Dynamic graph algorithms maintain properties of changing graphs, such as the distances in a graph that undergoes edge deletions and insertions.The main question is how to maintain the information without recomputing the solution from scratch whenever the graph changes.If maintaining the information without trivial recomputation is possible, the next natural question is how quickly the information can be maintained.This thesis makes progress on both questions:
(i) We construct the first non-trivial fully dynamic graph algorithms for single-source shortest paths, diameter and other problems. This answers open questions stated in, e.g., [Demetrescu-Italiano'04].
(ii) We obtain matching upper and conditional lower bounds for the complexity of maintaining reachability, maximum matching, directed cycle detection and many other graph properties. This settles the complexity for these problems and answers an open problem stated in [Abboud-V.Williams'14].
We get these results by reducing the dynamic graph problems to dynamic linear algebra problems for which we develop new algorithms. At the same time, conditional lower bounds for the dynamic graph problems thus imply lower bounds for dynamic linear algebra problems as well.
We apply the developed techniques for dynamic linear algebra to algorithms for linear programs and obtain optimal (i.e. nearly-linear time) algorithms for dense instances of linear programs, Markov decision processes, linear L1 regression, and graph specific special cases thereof such as bipartite matching, minimum-cost flow, and (negative weight) shortest paths.For bipartite matching on dense graphs, this is the first improvement since the classic algorithms by [Dinic'70;Hopcroft-Karp'71;Karzanov'73;Ibarra-Moran'81].

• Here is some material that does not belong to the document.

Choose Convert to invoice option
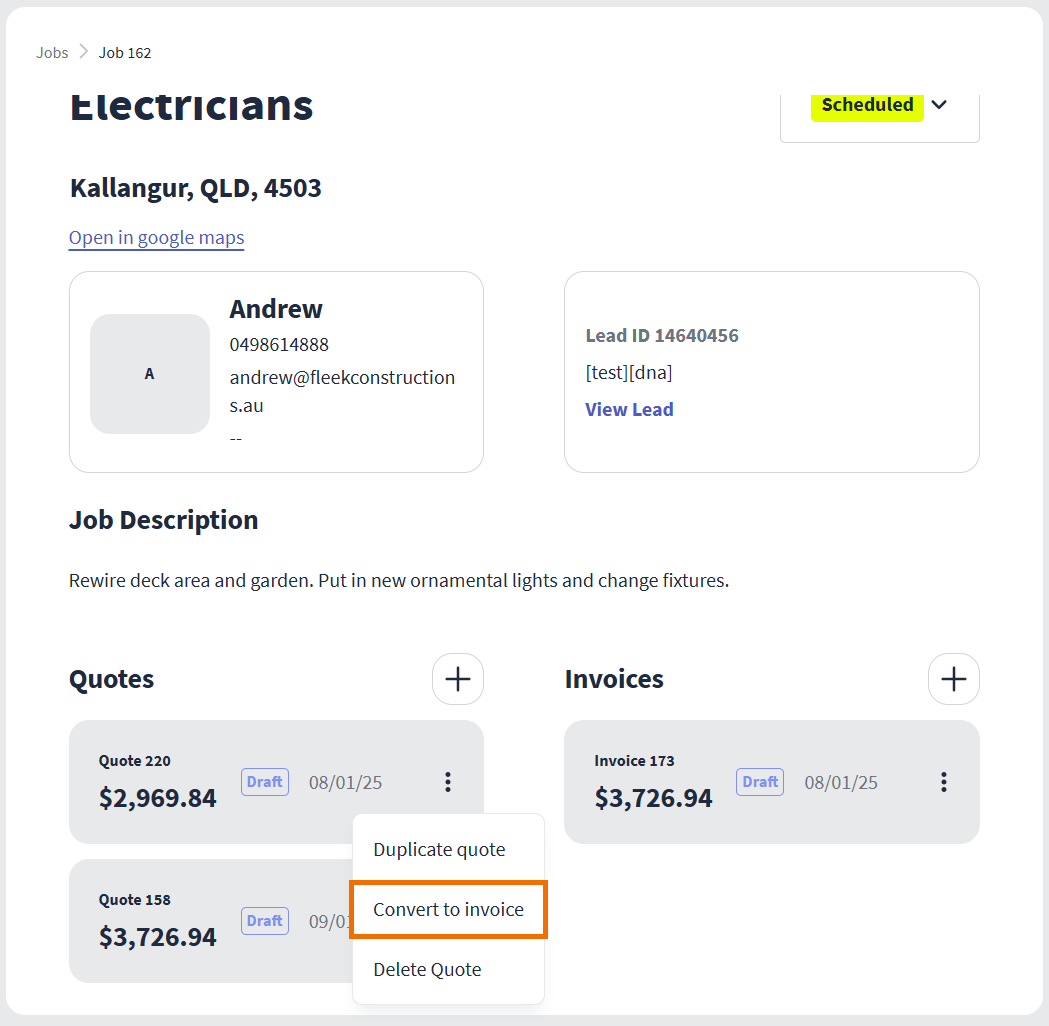The image size is (1049, 1026). coord(448,910)
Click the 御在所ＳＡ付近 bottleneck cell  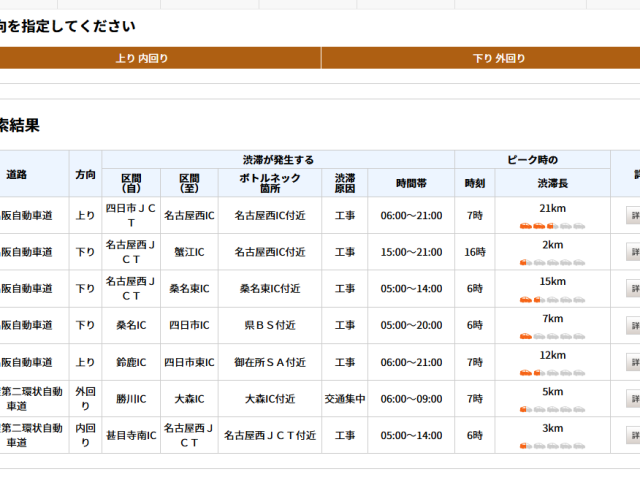(x=270, y=362)
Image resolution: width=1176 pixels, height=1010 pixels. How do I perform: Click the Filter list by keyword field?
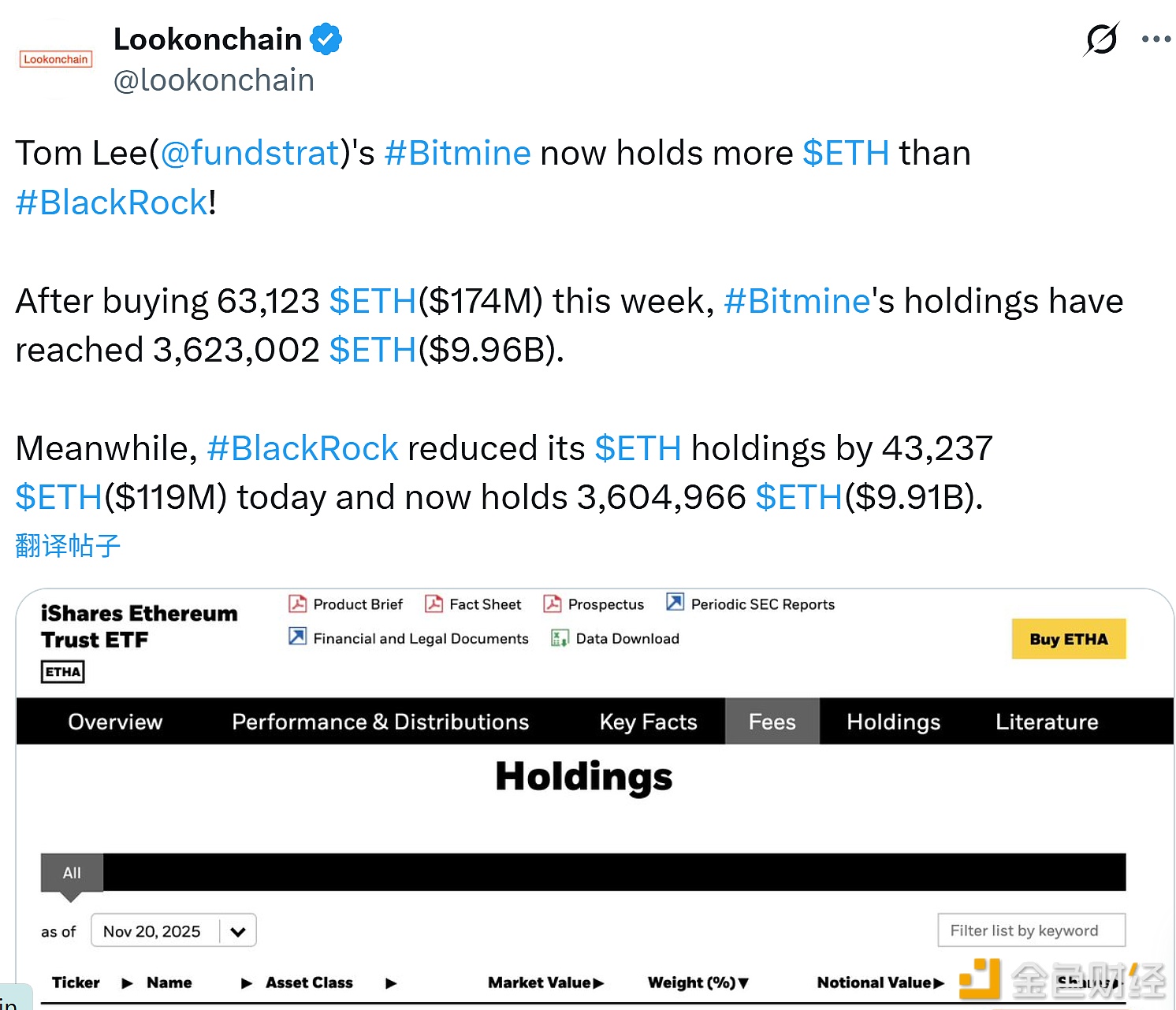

The results are obtained by using that algorithms (i.e. interior point methods) for these problems are iterative and must repeatedly solve linear systems and other linear algebra problems. By using techniques from dynamic linear algebra (i.e. dynamic matrix algorithms), we are able to maintain the solution to these subproblems, reducing the time required per iteration.The construction of our algorithms relies on a joint analysis of the iterative algorithm and the dynamic matrix algorithms.On one hand, we develop robust interior point methods which are able to handle relaxations and approximations to the linear algebra subroutines.On other hand, we develop fast dynamic matrix algorithms that are able to maintain the solution to these relaxed subproblems efficiently.